But let me ask you seriously, from the mode in which those distinctions are originally conferred, is it not almost necessary that, far from being the rewards of services rendered to the State, they should usually be the recompense of an industrious sacrifice of the general welfare to the particular aggrandisement of that power by which they are bestowed?
Let us even alter their source, and consider them as proceeding from the Nation itself, and deprived of that hereditary quality; even here I should proscribe them, and for the most evident reason--that a man's past services are no sufficient security for his future character; he who to-day merits the civic wreath may to-morrow deserve the Tarpeian rock.

Besides, where respect is not perverted, where the world is not taught to reverence men without regarding their conduct, the esteem of mankind will have a very different value, and, when a proper independence is secured, will be regarded as a sufficient recompense for services however important, and will be a much surer guarantee of the continuance of such virtues as may deserve it.
I have another strong objection to nobility, which is that it has a necessary tendency to dishonour labour, a prejudice which extends far beyond its own circle; that it binds down whole ranks of men to idleness, while it gives the enjoyment of a reward which exceeds the hopes of the most active exertions of human industry.

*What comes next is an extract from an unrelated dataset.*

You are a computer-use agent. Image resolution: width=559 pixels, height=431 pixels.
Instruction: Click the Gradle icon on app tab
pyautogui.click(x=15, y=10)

The languid tedium of this noble repose must be dissipated, and gaming, with the tricking manoeuvres of the horse-race, afford occupation to hours which it would be happy for mankind had they been totally unemployed.
Reflecting on the corruption of the public manners, does your Lordship shudder at the prostitution which miserably deluges our streets?

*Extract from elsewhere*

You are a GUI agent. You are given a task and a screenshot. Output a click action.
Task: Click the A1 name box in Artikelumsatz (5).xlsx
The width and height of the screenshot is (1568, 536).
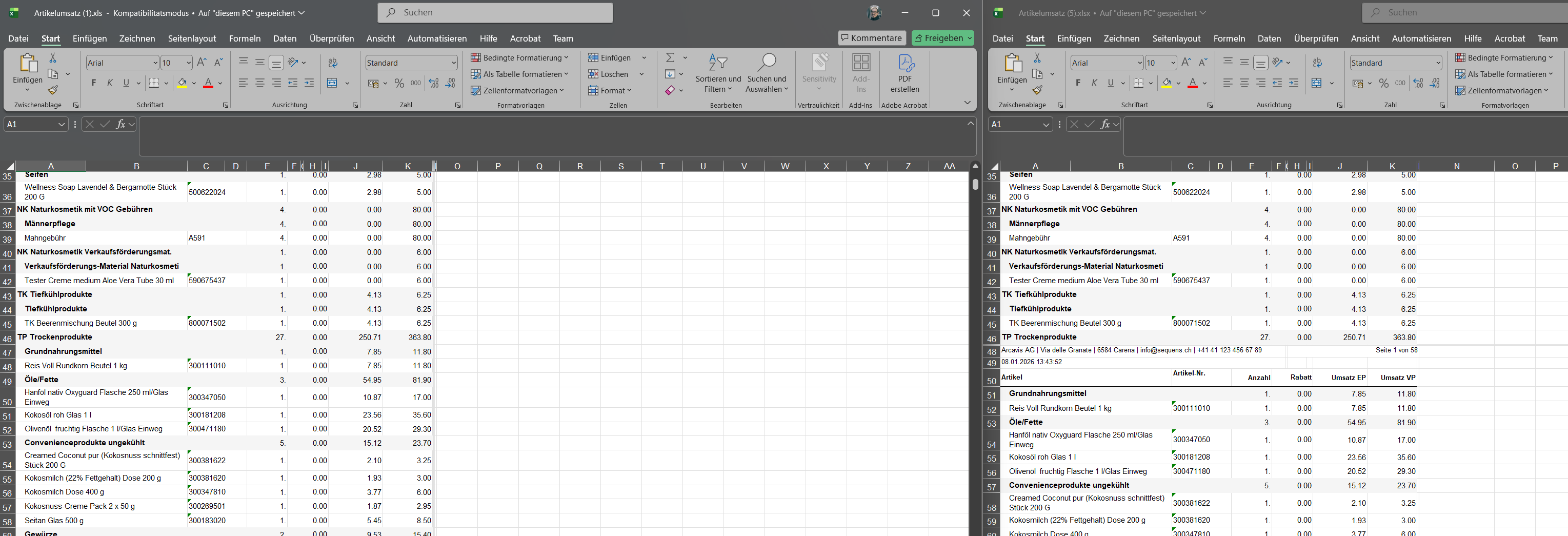tap(1014, 124)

You may find the cause in our aristocratical prejudices.

Are you disgusted with the hypocrisy and sycophancy of our intercourse in private life?

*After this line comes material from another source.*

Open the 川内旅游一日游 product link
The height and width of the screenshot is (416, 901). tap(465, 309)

You may find the cause in the necessity of dissimulation which we have established by regulations which oblige us to address as our superiors, indeed as our masters, men whom we cannot but internally despise.

Do you lament that such large portions of mankind should stoop to occupations unworthy the dignity of their nature?
You may find in the pride and luxury thought necessary to nobility how such servile arts are encouraged.